Kersting grew up in Ames, Iowa. She, like Peterson, searched specifically for a school similar to Linfield.
“I knew that I was looking for a private, liberal arts school in a small town,” she said. “Everything that Linfield is.”
She said that she searched online and then took a road trip with her father to visit her top schools.
“I fell in love with Linfield,” she said.
That is a common reaction for visiting students, Peterson said.
“Students are attracted to the kind of education and community that Linfield offers,” Patterson said. “The friendly atmosphere and connection that students have to the faculty is something that prospective students pick up on when they visit.”
That atmosphere made it easier for these students to feel at home from their hometowns despite the long distance.
Oregon vs. home
If Peterson could go back and do it again, she said that she wouldn’t change anything.
“It’s almost like studying abroad,” she said. “I’m just in a different state instead of a different country.”
She said that many people are surprised to learn that she is from Minnesota.
“Everyone asks ‘Why are you here?’” She said. “They always want to try the Minnesota accent, and they are disappointed that I don’t have an accent.”
Kersting said that many people don’t know where her home is.
“They think that Iowa is in the south,” she said. “It’s just silly. Didn’t you pass fifth grade geography?
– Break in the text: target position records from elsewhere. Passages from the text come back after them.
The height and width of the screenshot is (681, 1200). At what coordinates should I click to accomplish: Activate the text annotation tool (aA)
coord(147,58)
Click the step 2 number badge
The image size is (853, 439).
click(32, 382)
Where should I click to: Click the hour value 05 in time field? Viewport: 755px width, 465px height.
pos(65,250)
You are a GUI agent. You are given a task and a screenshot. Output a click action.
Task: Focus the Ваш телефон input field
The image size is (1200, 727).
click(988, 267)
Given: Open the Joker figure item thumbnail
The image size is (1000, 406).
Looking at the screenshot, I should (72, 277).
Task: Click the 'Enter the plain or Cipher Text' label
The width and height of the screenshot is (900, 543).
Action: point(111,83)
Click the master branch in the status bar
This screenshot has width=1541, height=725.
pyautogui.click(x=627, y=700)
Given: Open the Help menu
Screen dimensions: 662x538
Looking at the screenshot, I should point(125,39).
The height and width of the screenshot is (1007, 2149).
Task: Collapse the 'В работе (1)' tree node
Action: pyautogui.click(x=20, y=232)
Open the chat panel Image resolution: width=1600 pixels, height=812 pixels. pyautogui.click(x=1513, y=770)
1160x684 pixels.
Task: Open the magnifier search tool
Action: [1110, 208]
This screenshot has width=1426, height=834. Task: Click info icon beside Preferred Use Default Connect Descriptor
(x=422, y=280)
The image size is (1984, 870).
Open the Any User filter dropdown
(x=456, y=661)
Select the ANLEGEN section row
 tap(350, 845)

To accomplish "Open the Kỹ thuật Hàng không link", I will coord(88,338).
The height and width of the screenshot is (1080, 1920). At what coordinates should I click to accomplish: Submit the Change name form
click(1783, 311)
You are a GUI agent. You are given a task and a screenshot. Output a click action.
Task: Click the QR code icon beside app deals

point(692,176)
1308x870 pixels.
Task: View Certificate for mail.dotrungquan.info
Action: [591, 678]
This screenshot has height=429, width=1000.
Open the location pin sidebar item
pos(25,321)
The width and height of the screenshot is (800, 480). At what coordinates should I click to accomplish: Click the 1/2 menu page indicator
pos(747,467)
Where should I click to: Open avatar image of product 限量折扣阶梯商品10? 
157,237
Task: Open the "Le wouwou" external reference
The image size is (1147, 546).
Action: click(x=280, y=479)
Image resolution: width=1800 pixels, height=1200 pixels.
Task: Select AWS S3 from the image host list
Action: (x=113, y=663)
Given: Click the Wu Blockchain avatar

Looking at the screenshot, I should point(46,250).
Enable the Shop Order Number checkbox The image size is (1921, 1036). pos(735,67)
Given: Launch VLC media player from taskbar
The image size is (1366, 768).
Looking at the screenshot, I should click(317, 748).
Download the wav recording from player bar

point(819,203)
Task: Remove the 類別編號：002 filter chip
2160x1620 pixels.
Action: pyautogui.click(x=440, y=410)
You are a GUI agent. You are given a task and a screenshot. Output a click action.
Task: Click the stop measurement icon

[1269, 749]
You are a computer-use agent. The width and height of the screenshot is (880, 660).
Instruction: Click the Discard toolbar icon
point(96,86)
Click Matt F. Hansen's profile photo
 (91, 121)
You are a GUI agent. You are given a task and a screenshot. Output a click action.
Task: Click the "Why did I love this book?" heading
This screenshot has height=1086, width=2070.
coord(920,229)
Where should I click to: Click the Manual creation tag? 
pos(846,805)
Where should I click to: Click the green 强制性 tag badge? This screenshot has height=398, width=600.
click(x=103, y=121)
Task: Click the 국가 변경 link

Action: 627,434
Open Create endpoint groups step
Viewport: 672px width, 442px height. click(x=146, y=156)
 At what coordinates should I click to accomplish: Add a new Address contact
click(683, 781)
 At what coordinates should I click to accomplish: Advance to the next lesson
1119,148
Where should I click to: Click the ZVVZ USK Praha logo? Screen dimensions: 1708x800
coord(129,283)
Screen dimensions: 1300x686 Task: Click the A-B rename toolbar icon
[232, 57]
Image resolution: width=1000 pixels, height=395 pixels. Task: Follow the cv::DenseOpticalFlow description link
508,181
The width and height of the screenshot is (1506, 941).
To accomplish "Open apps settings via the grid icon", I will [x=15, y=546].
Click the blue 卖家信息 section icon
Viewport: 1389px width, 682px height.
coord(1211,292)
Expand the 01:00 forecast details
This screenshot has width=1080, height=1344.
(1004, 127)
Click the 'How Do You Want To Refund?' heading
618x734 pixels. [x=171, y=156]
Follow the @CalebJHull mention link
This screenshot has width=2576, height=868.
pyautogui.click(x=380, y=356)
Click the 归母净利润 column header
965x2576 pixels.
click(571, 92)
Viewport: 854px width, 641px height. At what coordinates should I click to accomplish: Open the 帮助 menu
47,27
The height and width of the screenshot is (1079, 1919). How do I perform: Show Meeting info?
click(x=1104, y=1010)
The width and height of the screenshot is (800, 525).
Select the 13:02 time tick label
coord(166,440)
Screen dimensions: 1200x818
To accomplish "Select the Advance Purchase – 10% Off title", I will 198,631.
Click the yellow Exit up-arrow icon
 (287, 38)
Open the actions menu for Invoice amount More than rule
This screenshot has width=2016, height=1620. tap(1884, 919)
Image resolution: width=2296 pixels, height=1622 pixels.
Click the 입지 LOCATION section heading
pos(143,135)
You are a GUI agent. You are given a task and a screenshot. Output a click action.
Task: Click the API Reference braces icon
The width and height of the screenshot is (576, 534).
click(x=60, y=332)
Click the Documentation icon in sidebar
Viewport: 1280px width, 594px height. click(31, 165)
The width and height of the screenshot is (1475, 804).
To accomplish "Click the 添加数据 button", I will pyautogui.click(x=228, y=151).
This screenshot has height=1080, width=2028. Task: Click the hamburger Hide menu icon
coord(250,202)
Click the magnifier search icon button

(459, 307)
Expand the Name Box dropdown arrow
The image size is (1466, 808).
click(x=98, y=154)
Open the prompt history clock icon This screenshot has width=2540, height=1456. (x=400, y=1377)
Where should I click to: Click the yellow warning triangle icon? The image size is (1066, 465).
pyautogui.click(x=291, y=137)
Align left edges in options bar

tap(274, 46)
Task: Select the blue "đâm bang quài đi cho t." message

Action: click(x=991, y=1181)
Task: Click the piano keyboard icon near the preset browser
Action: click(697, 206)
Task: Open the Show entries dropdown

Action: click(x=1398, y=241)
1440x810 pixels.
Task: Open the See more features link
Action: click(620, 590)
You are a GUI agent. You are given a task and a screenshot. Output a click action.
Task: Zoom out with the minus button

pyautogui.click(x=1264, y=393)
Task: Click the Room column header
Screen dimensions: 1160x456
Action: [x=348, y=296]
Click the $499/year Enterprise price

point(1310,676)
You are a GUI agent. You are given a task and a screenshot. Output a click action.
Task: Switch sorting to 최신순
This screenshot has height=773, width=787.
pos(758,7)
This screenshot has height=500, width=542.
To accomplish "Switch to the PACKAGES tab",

I know where your state is; why don’t you know where mine is?”
Overall, though, she is happy in Oregon.
“I’ve never been so homesick that I thought about transferring,” she said.
However, she said that the distance can be difficult sometimes.
“As I’ve gotten older, I’ve gotten more homesick,” she said. “I’ve learned to appreciate home.”
Kersting said that this is one of the advantages of attending a school far from home.
“When I left home, I was sick of Iowa,” she said. “I graduated with the same people I went to kindergarten with, and I was ready to leave.”
It has also made her more self-reliant, Kersting said.
She said that one of her high school friends came to visit her once and watched her go grocery shopping, do her own laundry and manage her own money. Her friend was surprised by how Kersting’s maturity.
“I probably wouldn’t have learned that if I had stayed home,” Kersting said. “I might still be working for my mom like I did in high school.”
Moving to Oregon has changed Koten drastically, she said, but in a good way.
“Ever since I stepped on campus, I felt totally comfortable and in my element,” she said. “I knew I would be successful here, and I would love it.”
She said that she is a lot more outgoing than she used to be and more outdoor-oriented.
“It is difficult to guess what I would have been like if I had stayed, but, so far, I feel good about the kind of person I’m becoming,” she said. “I’m so glad I made the decision I did.”
Huynh said that the distance has made him more independent.
“I have to feed myself and take care of myself,” he said. “I have no parents to take me out to dinner.”
The hardest part for him was not leaving his family in North Carolina, but leaving his friends.
“It’s hard to stay in contact with them,” he said. “Family is always there for you, but friends are harder. I’ve learned to let go.”
All four students have moved far from home and left some pieces of their lives behind, but they say that they have received much from their Linfield experience, and none of them regret it. In fact, all four plan to continue spreading their horizons outside their home states after college, either in Ore. or in a different state that is waiting to be explored.